Rockwell vuln write-up: Rockwell Automation power monitoring devices are vulnerable to denial of service and remote code execution attacks that can disrupt industrial activity. Attacks can take down affected devices and open factory grids to surges or other types of electrical failures. The vulnerabilities have been patched last December, but many devices are likely still vulnerable today. [ Detailed write-up via Claroty ]

Safari BitM attack: According to SquareX , Safari is vulnerable to Browser-in-the-Middle (BitM) attacks. This attack puts the browser window in fullscreen mode and reproduces the browser UI inside the fullscreen page to trick the user into thinking they're interacting with the real page. Users are then tricked into performing malicious actions.

OneDrive file picker vulnerability: A vulnerability in the official OneDrive file picker component can be abused to access a user's entire OneDrive account rather than just the selected files. The bug exists due to the lack of fine-grained OAuth scopes for the OneDrive service. Security firm Oasis discovered and reported the bug to Microsoft, which promised future improvements to OneDrive and the affected component. Apps like Slack, Trello, and ChatGPT use the component.

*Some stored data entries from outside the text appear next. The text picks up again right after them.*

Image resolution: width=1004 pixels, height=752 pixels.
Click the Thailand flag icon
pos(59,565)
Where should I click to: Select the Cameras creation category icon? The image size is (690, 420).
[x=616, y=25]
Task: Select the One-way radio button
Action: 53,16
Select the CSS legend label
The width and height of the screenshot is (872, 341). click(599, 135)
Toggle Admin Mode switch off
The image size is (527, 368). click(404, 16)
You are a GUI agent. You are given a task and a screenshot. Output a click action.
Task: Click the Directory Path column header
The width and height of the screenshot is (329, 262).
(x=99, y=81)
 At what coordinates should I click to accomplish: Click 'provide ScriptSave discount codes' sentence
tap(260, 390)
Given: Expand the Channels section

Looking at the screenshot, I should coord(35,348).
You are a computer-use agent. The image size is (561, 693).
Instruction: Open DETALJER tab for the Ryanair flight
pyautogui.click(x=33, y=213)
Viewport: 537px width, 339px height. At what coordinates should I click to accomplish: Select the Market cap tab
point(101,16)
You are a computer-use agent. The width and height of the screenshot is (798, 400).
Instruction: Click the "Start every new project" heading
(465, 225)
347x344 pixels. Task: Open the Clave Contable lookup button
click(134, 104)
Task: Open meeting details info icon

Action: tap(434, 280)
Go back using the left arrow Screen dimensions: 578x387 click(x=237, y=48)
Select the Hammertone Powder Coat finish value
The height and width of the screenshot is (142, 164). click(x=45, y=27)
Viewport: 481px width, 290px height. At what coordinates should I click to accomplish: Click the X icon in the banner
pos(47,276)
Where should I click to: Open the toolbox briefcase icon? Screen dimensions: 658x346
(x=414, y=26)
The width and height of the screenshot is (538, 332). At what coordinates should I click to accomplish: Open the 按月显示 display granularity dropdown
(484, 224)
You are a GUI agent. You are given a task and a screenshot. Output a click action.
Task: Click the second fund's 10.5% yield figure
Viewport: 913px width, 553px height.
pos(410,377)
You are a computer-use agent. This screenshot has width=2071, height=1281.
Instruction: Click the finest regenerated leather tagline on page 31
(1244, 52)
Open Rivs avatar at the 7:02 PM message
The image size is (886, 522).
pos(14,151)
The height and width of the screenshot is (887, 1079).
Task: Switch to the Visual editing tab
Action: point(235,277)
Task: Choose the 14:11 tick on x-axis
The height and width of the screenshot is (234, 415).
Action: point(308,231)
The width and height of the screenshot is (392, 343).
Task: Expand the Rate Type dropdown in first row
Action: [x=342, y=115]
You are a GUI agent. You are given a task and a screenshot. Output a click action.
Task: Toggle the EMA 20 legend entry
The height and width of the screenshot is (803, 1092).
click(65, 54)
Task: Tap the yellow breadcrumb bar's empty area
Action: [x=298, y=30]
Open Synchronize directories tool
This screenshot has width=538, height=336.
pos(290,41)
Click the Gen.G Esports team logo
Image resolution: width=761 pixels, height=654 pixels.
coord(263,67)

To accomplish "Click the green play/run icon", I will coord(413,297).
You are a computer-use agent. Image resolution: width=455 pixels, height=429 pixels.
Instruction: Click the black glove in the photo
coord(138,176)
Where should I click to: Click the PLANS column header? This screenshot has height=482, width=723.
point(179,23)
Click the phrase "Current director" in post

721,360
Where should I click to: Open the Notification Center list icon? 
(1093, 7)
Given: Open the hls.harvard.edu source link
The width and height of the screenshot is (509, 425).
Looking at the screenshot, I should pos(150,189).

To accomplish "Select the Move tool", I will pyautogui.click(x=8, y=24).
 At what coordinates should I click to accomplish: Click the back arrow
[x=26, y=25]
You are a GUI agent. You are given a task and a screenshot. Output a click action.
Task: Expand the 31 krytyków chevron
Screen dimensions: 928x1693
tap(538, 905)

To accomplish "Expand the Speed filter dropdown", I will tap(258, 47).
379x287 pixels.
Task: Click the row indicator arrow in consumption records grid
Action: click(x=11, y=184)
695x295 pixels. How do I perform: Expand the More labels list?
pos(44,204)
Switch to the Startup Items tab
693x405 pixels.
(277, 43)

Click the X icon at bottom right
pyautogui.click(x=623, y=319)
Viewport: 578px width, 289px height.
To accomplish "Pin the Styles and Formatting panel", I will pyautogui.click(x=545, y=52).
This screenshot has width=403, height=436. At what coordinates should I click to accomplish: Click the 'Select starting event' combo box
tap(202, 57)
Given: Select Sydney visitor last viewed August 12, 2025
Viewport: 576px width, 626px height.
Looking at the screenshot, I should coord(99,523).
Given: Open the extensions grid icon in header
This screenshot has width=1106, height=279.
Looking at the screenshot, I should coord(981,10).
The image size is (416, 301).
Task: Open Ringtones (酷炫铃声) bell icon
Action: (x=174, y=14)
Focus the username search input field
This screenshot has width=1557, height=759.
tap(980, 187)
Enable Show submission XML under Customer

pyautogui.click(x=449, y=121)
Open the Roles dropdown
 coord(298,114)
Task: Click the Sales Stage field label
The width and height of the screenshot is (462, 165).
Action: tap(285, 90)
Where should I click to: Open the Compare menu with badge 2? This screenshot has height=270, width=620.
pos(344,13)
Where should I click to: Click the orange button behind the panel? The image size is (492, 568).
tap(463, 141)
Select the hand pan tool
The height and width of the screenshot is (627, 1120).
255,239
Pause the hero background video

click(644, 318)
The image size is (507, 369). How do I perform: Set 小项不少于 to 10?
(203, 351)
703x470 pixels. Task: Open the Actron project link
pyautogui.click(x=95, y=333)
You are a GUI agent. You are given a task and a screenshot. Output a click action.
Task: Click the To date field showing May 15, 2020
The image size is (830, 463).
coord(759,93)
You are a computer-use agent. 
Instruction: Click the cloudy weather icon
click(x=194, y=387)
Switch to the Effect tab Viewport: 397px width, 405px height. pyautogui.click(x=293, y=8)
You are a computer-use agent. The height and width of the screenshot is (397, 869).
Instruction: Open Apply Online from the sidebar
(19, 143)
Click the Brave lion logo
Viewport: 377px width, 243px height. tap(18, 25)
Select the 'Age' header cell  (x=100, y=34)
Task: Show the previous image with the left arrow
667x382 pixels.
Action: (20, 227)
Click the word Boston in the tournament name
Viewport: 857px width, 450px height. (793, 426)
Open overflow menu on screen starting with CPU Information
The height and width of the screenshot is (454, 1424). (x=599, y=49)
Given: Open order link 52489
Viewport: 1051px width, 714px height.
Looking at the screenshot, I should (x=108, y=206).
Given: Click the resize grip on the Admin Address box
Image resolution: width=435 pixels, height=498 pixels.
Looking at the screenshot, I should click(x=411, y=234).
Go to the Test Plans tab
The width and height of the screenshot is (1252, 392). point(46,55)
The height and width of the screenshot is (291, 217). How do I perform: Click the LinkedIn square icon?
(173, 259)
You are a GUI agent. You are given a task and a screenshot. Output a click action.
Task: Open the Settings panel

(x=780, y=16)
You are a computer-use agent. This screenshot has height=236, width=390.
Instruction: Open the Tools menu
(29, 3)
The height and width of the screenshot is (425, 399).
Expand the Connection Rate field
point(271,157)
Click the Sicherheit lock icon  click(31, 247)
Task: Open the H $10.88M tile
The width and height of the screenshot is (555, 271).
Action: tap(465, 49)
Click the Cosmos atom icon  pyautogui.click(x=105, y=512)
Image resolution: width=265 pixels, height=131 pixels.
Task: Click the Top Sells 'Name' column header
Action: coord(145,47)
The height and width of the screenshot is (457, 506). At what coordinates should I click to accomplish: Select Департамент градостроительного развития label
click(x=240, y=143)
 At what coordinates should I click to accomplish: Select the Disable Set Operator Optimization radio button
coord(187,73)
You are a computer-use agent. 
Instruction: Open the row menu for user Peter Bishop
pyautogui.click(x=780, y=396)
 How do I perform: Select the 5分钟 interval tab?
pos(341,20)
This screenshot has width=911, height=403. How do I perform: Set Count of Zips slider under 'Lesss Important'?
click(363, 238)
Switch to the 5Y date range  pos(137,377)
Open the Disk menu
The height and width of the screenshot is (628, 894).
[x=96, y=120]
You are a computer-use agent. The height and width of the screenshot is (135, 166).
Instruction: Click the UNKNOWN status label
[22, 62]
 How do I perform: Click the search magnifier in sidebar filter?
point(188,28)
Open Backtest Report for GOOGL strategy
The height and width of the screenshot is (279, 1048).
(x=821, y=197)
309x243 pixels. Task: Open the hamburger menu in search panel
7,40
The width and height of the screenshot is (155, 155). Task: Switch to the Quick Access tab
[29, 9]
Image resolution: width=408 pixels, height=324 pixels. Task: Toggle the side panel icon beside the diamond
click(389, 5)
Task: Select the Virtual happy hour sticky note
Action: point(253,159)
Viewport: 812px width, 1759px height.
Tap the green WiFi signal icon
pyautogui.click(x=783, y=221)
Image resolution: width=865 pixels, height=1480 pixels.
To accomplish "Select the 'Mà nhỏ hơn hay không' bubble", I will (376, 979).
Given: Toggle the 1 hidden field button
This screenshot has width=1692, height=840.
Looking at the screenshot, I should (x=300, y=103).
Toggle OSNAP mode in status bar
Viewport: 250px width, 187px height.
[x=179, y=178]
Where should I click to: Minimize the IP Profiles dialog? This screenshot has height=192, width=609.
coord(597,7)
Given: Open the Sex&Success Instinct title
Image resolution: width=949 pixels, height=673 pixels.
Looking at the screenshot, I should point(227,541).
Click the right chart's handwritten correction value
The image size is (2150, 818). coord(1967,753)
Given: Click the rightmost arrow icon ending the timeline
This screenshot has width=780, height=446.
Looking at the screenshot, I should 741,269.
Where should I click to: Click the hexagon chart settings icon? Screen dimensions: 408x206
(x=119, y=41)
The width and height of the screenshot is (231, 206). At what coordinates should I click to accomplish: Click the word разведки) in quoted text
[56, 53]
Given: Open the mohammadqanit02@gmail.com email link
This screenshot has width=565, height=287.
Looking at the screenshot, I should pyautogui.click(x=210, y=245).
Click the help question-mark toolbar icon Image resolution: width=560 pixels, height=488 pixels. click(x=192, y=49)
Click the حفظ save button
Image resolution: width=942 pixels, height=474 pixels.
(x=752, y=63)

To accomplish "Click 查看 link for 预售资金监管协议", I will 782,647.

MICI declines to patch fax server RCE: Taiwanese company MICI Networks has declined to patch three vulnerabilities in its NetFax server product. The three vulnerabilities can be chained for remote code execution attacks on the device. Authentication is required for a successful exploit, but Rapid7 researchers say the server leaks default credentials in cleartext, and this is not a barrier to attackers.

Infosec industry

Threat/trend reports: BforeAI , Cyolo , Forescout , Gen Digital , Guidepoint Security , IANS , and UK Finance have recently published reports and summaries covering various infosec trends and industry threats.

BlueHat India 2025 videos: Talks from the BlueHat India 2025 security conference, which took place last earlier this month, are  available on YouTube .

Acquisition news #1: Cybersecurity firm Zscaler has acquired MDR provider Red Canary .

Acquisition news #2: American defense corp Leidos will acquire Kudu Dynamics to boost its AI and cybersecurity capabilities.

SentinelOne outage: SentinelOne has had a major outage of its customer console. This is nowhere near as big as the CrowdStrike outage.

Risky Business podcasts

In this edition of Seriously Risky Business , Tom Uren and Patrick Gray talk about Russian DanaBot malware developers making a tailored variant of their malware specifically for espionage. This fills in some of the blanks on the exact relationship between Russian criminals and the country's intelligence services.

In this edition of Between Two Nerds , Tom Uren and The Grugq talk about cyber's 'hard problems' and why they are intractable.